Ana Patricia explicó que este cambio de política de dividendos iba a ayuda a "aprovechar todas las oportunidades de crecimiento orgánico en los países donde operamos"

Las quejas de los accionistas no sólo se centraron en el recorte de las percepciones, sino también en la forma. Algunos de ellos solicitaron que los cuatro pagos se realicen en efectivo, frente a la política que ha impuesto la entidad de tres en efectivo y un cuarto en scrip. Ante la primera intervención, en realidad, la primera crítica, Ana Patricia quiso intervenir para explicar que este cambio de política de dividendos había sido ampliamente debatida en el seno del consejo y que iba a ayudar a "aprovechar todas las oportunidades de crecimiento orgánico en los países donde operamos".

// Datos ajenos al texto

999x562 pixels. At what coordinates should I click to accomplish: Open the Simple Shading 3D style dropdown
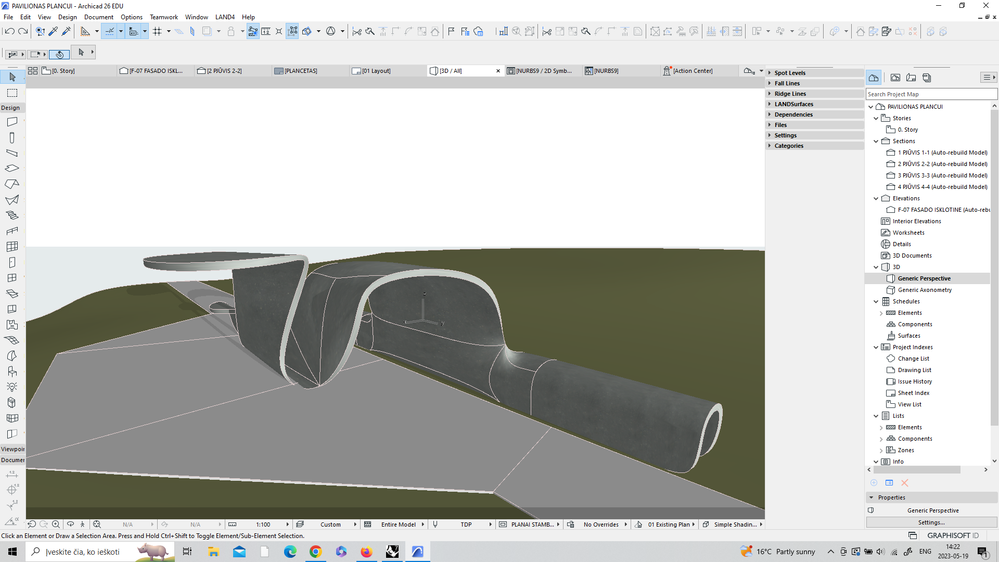[x=735, y=524]
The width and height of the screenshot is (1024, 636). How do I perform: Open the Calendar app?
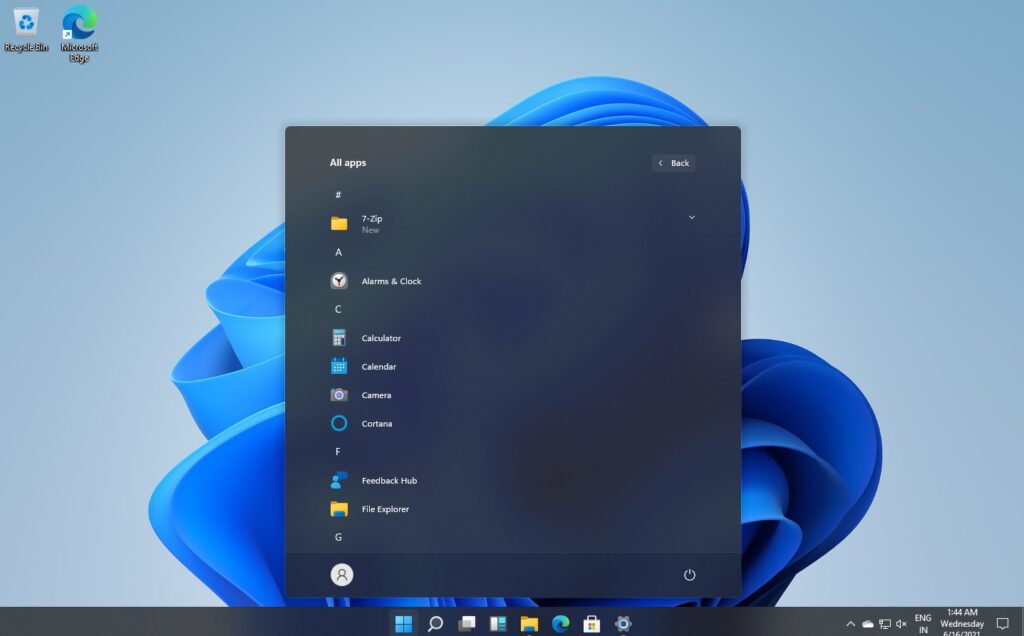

Un total de ocho accionistas también afearon a la presidenta el haber cerrado a los minoritarios el derecho a poder acudir a la ampliación de capital por valor de 7.500 millones. Entre los reproches, nuevos recuerdos a la labor de Emilio Botín e incluso a Alfredo Sáenz, "un banquero de los pies a la cabeza".

A diferencia de su padre, Ana Patricia se mostró amable con todos los accionistas. Nada que ver con las formas que, en ocasiones, mostraba Emilio Botín para recriminar a los accionistas que excedían del tiempo de intervención. De hecho, la actual presidenta quiso contestar individualmente a todos los accionistas, extendiéndose en algunos casos en sus explicaciones, frente a la práctica de Emilio Botín que agrupaba las preguntas a las que daba respuestas cortas. 

Como su padre, sin embargo, Ana Patricia defendió la labor de su consejero Juan Miguel Villar Mir, de quien destacó que su imputación en los 'papeles de Bárcenas' ha sido sobreseída. No citó, por contra, que el dueño de OHL sigue imputado en el 'caso son Espases', que juzga en Palma de Mallorca, una presunta adjudicación irregular en la construcción de un hospital en esa isla. "No es necesario contar quién es. Tiene todos los requisitos para ser consejero independiente. No está afectado por ningún conflicto. Sus aportaciones al consejo son muy valiosas", incidió la presidenta del Santander.

Una defensa que extendió al resto de su nuevo equipo, "ahora sí el mejor de la banca española en comparación con el resto de entidades", sostuvo la presidenta del Santander, en una Junta marcada por la alargada sombra del pasado histórico. No del más reciente. Ningún accionista se acordó de Javier Marín.